Robert Irvine Keeps His Secrets Close to the Kitchen

Anthony Mair | Vegas Seven

Robert Irvine shows us his best squat stance at his soon-to-open Tropicana restaurant.

Robert Irvinewho made a splashy entrance on the Las Vegas scene nearly a year ago by rappelling 22 stories off the Tropicana to announce a signature restaurant at the property—is the latest celebrity chef to set up shop in town, a place he refers to as the “culinary mecca of the world.” But, if you ask him about what exactly guests will experience at his new spot, he goes mum.

All Irvine—who wants to maintain an element of surprise surrounding his restaurant, set to open at the end of July—readily admits is that “the food will be eclectic and wow-able,” and he will be serving up comfort food “with a twist.”

He hints at the gimmicks of chefs like Guy Fieri and his Donkey Sauce, only offering that his desire is to “be the only [restaurant in town doing] this certain thing.”

Cryptic? You bet. And for now, that’s the best we’re going to get in terms of details.

That is, until he returns to town for his one-night-only show, Robert Irvine Live at the Tropicana Theater, where he’ll tease us with tidbits about the restaurant that will “take the world by storm.”

The former Food Network TV host, known for Dinner: Impossible, Restaurant: Impossible and his current CW talk show, The Robert Irvine Show, isn’t doing a death-defying stunt but showing audiences that in Las Vegas, anything is possible.
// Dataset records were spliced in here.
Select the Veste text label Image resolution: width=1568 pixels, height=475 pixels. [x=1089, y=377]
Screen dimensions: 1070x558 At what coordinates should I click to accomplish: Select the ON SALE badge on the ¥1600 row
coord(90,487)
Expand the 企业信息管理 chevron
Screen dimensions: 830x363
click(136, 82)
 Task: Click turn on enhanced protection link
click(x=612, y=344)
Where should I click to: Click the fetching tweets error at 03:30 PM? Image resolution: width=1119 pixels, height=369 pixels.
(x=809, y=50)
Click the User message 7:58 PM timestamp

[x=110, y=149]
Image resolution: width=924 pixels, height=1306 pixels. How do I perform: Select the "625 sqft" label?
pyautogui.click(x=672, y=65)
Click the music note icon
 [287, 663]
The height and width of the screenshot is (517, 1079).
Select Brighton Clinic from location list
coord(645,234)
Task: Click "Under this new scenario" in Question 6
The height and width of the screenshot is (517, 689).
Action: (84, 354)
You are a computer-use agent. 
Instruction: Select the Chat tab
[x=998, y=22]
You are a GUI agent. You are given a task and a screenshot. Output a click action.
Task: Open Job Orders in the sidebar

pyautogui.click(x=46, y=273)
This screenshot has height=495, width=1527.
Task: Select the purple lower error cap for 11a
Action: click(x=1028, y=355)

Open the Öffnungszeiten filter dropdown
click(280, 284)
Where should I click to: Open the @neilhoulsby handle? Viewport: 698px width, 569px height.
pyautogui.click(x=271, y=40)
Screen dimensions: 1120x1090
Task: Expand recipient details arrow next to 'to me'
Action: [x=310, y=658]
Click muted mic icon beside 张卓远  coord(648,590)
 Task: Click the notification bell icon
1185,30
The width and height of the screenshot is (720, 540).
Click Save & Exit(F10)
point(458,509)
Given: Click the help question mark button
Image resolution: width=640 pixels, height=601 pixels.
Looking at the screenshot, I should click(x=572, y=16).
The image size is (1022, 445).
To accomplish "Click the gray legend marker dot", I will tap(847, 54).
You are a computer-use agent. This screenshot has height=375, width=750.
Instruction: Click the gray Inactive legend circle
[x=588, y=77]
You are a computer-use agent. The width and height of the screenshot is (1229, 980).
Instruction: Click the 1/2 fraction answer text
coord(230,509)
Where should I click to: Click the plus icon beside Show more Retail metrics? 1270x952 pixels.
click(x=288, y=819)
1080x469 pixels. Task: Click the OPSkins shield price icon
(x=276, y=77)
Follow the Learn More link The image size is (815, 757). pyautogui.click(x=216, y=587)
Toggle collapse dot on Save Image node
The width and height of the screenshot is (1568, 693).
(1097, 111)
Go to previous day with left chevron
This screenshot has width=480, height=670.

And when the lights go up April 6, the city will learn exactly what that means. Dubbed a high-energy, multimedia and multisensory theatrical experience, the show (think Dinner: Impossible style, in which Irvine faces culinary challenges while attempting to make a meal with a time constraint) lets the audience dictate what happens. It’s about laughter. Escapism. Cooking. Two hours of fun at Irvine’s expense.

“It’s got challenges, videos—all the things that go into a good variety show,” he says. “It’s silliness.”

At the end, those in the audience will be treated to some information most aren’t privy to—more details about his restaurant slated to debut at the property’s former sportsbook.

As for opening a celebrity chef–driven restaurant, Irvine knows challenges await.

“The wow of TV only lasts so long, then you have to deliver. When people come to your restaurant, they have traveled across the globe to get there, and their expectations are very high,” he says. “We intend to deliver that. We’ve got lots going into that and how we make it different. Everybody who is everybody is [in Las Vegas]. What better way to test your chops than that?”